Larry Colen lrc at red4est.com
Tue Jul 6 04:06:42 EDT 2010


On Jul 6, 2010, at 12:23 AM, Boris Liberman wrote:

> On 7/5/2010 10:09 PM, Larry Colen wrote:
>> While I wouldn't want software to rate the artistic merits of a
>> photo, software that would rate and sort photos by various technical
>> criteria (focus, sharpness, exposure, ...)  would save me a lot of
>> time in post processing.
> 
> Larry, I am thinking two thinks :-).
> 
> Think #1: you may be overly trigger happy if you feel like an automaton that will rid you of immediate duds will be helpful.

There is some truth to this.  If I'm shooting static scenes, in good light, I don't tend to take quite so many frames. If I'm shooting a static scene in challenging light, I'll bracket the hell out of it in 3 dimensions (ISO, shutter speed, AND aperture), partly to make sure that I get the shot, and partly in the hopes that I'll learn what works with that camera in that situation. 

I also tend to shoot a lot of action shots in light that is too low for the autofocus to work properly.

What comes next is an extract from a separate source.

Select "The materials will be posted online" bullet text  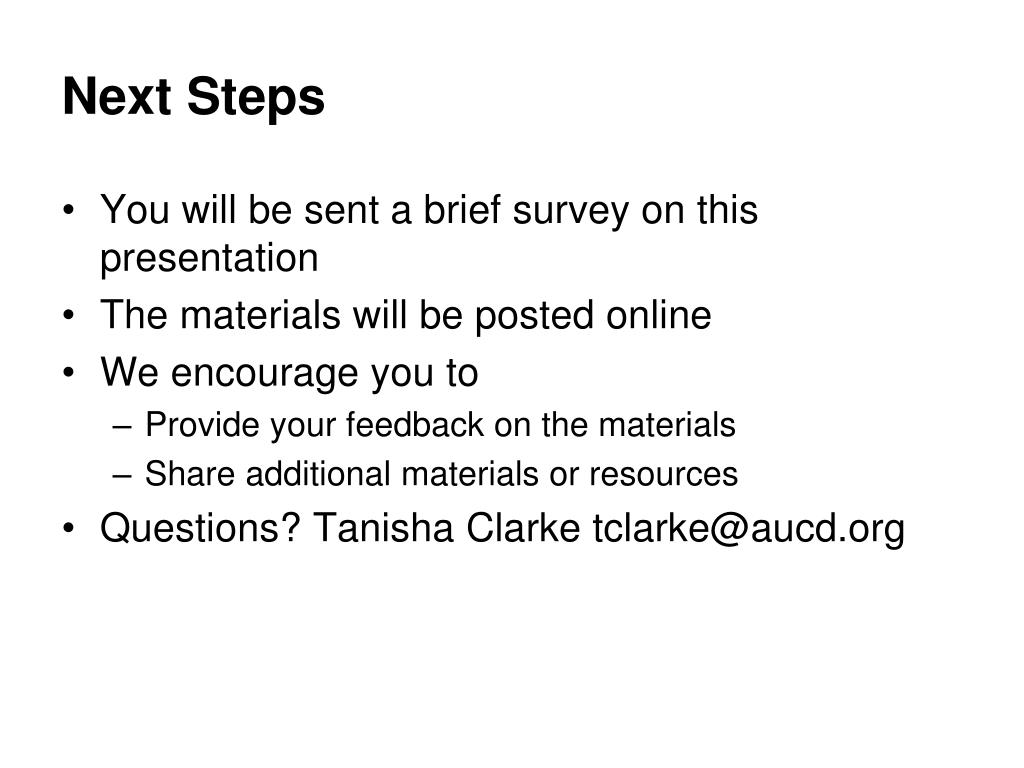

In theory, I could use AF to prefocus, except that people are moving and my fast primes don't have quick shift focus, so I just leave it in manual focus. And I'm afraid that if it is dark enough that I can't see the split prism in the middle of my katzeye screen, I'm pretty crappy at manual focus.  I just did the first pass on my photos from tonight, and even in good light (ISO 6400 f/2  1/30 second) I'm afraid that my manual focus isn't as good as it should be.  It seems that the only thing worse than my manual focusing, is the camera's auto focus. If it actually manages to focus on something in time to get the shot, chances are that it's the wood grain in the floor rather than the dancers.

I also have problems with motion blur, when I'm too lazy, or it's too awkward to use the monopod. 

There is also the case that I'm not good enough to just click the shutter at exactly the right moment when people are dancing. I know when I'd do something cool if I was leading, but I don't always know what the person I'm photographing is going to improvise, so I shoot a lot of photos, because "this might be when something cool is happening". 

When I'm photographing people (portrait sessions and such) I just plain shoot a lot,  because I just can't tell when someone's smile will work well on camera.  I'd rather blow an extra $.25 worth of hard drive, than miss a shot.

  
> 
> Think #2: without *knowing* what you wanted to depict, a software that checks technical criteria ought to fail miserably. Say, you made a portrait and the wrong eye is in focus and the right (as opposed to wrong, not left) eye is out of focus. How on Earth anyone but yourself can tell which is the eye to be in focus?

That's not the problem. I'm just crappy at focusing quickly on moving objects in low light. I'd be happy to have software that would flag the photos where nothing is in focus.

I don't know how it can look so sharp in the viewfinder and be so far out of focus on the sensor.


> 
> But I think that my think #1 is more applicable in your case.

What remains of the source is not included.